» What this task involves
Can you copy out the text of each entry below word for word, omitting the pictures?
## start
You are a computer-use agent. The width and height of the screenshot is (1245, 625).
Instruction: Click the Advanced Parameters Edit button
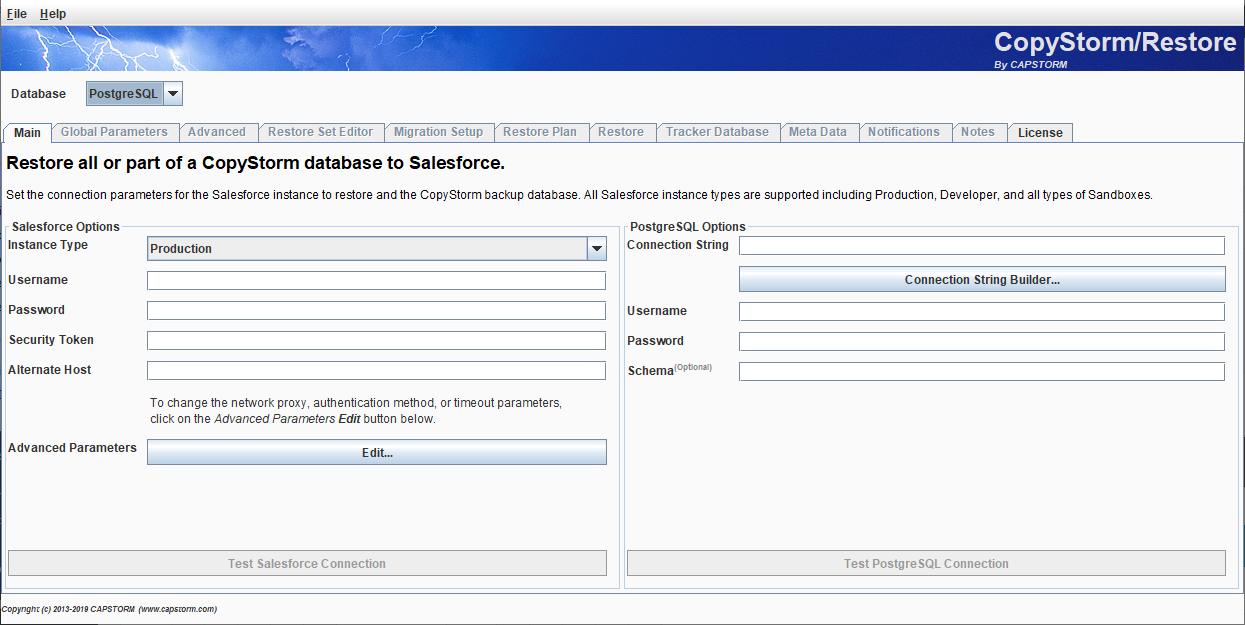pyautogui.click(x=376, y=452)
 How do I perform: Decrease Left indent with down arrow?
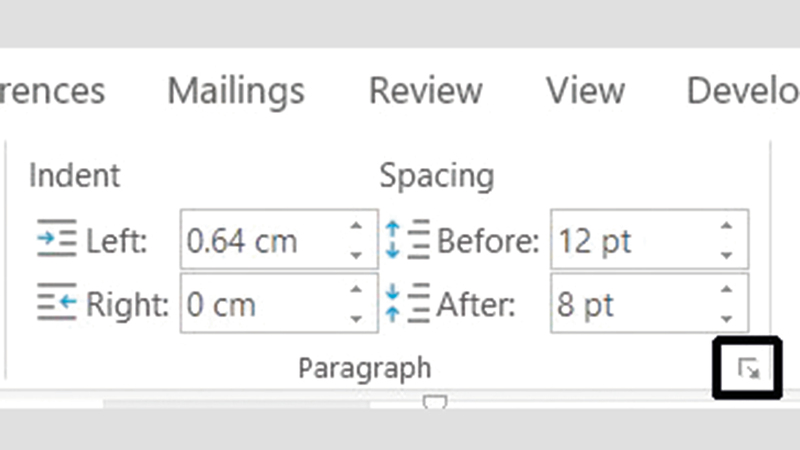point(356,254)
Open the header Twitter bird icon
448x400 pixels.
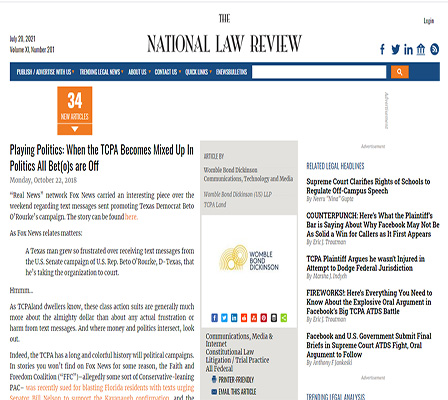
## end
» Expected answer
You are a computer-use agent. The width and height of the screenshot is (1245, 625).
Instruction: Click the Advanced Parameters Edit button
pyautogui.click(x=376, y=452)
 How do I perform: Decrease Left indent with down arrow?
point(356,254)
Open the header Twitter bird icon
448x400 pixels.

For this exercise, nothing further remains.